● TASK DETAILS: What do the entries below say? Restate them word for word.

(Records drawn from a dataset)
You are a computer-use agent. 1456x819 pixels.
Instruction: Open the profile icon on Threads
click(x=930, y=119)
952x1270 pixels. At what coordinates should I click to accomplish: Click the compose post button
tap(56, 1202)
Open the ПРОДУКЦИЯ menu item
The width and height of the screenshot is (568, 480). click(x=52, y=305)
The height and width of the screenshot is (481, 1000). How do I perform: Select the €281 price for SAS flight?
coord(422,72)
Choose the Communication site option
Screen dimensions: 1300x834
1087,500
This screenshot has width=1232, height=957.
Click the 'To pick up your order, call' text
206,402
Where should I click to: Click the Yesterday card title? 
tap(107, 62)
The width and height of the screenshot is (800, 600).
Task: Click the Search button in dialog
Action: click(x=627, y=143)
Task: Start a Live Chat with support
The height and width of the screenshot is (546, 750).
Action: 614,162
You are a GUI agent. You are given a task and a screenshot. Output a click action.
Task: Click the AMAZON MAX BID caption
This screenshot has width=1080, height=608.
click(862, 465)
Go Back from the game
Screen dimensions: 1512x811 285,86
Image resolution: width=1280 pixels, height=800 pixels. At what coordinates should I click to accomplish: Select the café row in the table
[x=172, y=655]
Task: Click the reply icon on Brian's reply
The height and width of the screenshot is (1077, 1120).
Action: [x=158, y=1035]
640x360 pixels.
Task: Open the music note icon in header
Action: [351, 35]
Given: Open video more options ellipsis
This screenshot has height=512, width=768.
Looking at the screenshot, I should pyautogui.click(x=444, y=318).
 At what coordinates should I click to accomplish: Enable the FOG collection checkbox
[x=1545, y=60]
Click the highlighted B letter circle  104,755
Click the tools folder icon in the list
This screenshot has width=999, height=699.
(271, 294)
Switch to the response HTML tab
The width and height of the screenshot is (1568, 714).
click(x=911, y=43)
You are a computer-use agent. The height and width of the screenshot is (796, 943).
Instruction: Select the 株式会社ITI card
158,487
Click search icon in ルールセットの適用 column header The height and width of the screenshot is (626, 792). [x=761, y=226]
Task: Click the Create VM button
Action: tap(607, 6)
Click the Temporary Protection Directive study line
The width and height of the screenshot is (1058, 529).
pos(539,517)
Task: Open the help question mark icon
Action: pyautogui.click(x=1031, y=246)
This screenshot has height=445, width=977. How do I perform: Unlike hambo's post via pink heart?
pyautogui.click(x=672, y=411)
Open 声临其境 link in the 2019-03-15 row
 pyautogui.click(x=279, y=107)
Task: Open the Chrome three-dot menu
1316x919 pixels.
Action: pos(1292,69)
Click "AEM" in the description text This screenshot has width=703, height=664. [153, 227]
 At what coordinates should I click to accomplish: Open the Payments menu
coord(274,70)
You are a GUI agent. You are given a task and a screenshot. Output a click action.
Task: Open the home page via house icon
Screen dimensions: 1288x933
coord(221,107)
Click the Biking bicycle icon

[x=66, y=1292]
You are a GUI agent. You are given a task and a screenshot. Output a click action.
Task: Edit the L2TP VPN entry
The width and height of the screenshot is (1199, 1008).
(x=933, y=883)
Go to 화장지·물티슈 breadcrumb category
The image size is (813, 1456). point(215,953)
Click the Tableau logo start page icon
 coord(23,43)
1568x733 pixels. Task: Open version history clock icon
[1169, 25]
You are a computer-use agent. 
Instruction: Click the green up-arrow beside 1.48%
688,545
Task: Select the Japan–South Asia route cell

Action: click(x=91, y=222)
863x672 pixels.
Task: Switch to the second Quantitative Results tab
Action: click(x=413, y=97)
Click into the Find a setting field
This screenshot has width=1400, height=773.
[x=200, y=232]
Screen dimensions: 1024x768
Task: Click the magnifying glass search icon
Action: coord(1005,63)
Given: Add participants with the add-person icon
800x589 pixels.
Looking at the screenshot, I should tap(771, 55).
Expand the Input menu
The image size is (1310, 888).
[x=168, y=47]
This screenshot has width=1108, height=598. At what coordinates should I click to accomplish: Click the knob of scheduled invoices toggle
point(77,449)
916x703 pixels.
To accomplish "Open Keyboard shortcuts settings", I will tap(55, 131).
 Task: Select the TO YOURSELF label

● RESPONSE BELOW:
You are a computer-use agent. 1456x819 pixels.
Instruction: Open the profile icon on Threads
click(x=930, y=119)
952x1270 pixels. At what coordinates should I click to accomplish: Click the compose post button
tap(56, 1202)
Open the ПРОДУКЦИЯ menu item
The width and height of the screenshot is (568, 480). click(x=52, y=305)
The height and width of the screenshot is (481, 1000). How do I perform: Select the €281 price for SAS flight?
coord(422,72)
Choose the Communication site option
Screen dimensions: 1300x834
1087,500
This screenshot has width=1232, height=957.
Click the 'To pick up your order, call' text
206,402
Where should I click to: Click the Yesterday card title? 
tap(107, 62)
The width and height of the screenshot is (800, 600).
Task: Click the Search button in dialog
Action: click(x=627, y=143)
Task: Start a Live Chat with support
The height and width of the screenshot is (546, 750).
Action: 614,162
You are a GUI agent. You are given a task and a screenshot. Output a click action.
Task: Click the AMAZON MAX BID caption
This screenshot has width=1080, height=608.
click(862, 465)
Go Back from the game
Screen dimensions: 1512x811 285,86
Image resolution: width=1280 pixels, height=800 pixels. At what coordinates should I click to accomplish: Select the café row in the table
[x=172, y=655]
Task: Click the reply icon on Brian's reply
The height and width of the screenshot is (1077, 1120).
Action: [x=158, y=1035]
640x360 pixels.
Task: Open the music note icon in header
Action: [351, 35]
Given: Open video more options ellipsis
This screenshot has height=512, width=768.
Looking at the screenshot, I should pyautogui.click(x=444, y=318).
 At what coordinates should I click to accomplish: Enable the FOG collection checkbox
[x=1545, y=60]
Click the highlighted B letter circle  104,755
Click the tools folder icon in the list
This screenshot has width=999, height=699.
(271, 294)
Switch to the response HTML tab
The width and height of the screenshot is (1568, 714).
click(x=911, y=43)
You are a computer-use agent. The height and width of the screenshot is (796, 943).
Instruction: Select the 株式会社ITI card
158,487
Click search icon in ルールセットの適用 column header The height and width of the screenshot is (626, 792). [x=761, y=226]
Task: Click the Create VM button
Action: tap(607, 6)
Click the Temporary Protection Directive study line
The width and height of the screenshot is (1058, 529).
pos(539,517)
Task: Open the help question mark icon
Action: pyautogui.click(x=1031, y=246)
This screenshot has height=445, width=977. How do I perform: Unlike hambo's post via pink heart?
pyautogui.click(x=672, y=411)
Open 声临其境 link in the 2019-03-15 row
 pyautogui.click(x=279, y=107)
Task: Open the Chrome three-dot menu
1316x919 pixels.
Action: pos(1292,69)
Click "AEM" in the description text This screenshot has width=703, height=664. [153, 227]
 At what coordinates should I click to accomplish: Open the Payments menu
coord(274,70)
You are a GUI agent. You are given a task and a screenshot. Output a click action.
Task: Open the home page via house icon
Screen dimensions: 1288x933
coord(221,107)
Click the Biking bicycle icon

[x=66, y=1292]
You are a GUI agent. You are given a task and a screenshot. Output a click action.
Task: Edit the L2TP VPN entry
The width and height of the screenshot is (1199, 1008).
(x=933, y=883)
Go to 화장지·물티슈 breadcrumb category
The image size is (813, 1456). point(215,953)
Click the Tableau logo start page icon
 coord(23,43)
1568x733 pixels. Task: Open version history clock icon
[1169, 25]
You are a computer-use agent. 
Instruction: Click the green up-arrow beside 1.48%
688,545
Task: Select the Japan–South Asia route cell

Action: click(x=91, y=222)
863x672 pixels.
Task: Switch to the second Quantitative Results tab
Action: click(x=413, y=97)
Click into the Find a setting field
This screenshot has width=1400, height=773.
[x=200, y=232]
Screen dimensions: 1024x768
Task: Click the magnifying glass search icon
Action: coord(1005,63)
Given: Add participants with the add-person icon
800x589 pixels.
Looking at the screenshot, I should tap(771, 55).
Expand the Input menu
The image size is (1310, 888).
[x=168, y=47]
This screenshot has width=1108, height=598. At what coordinates should I click to accomplish: Click the knob of scheduled invoices toggle
point(77,449)
916x703 pixels.
To accomplish "Open Keyboard shortcuts settings", I will tap(55, 131).
 Task: Select the TO YOURSELF label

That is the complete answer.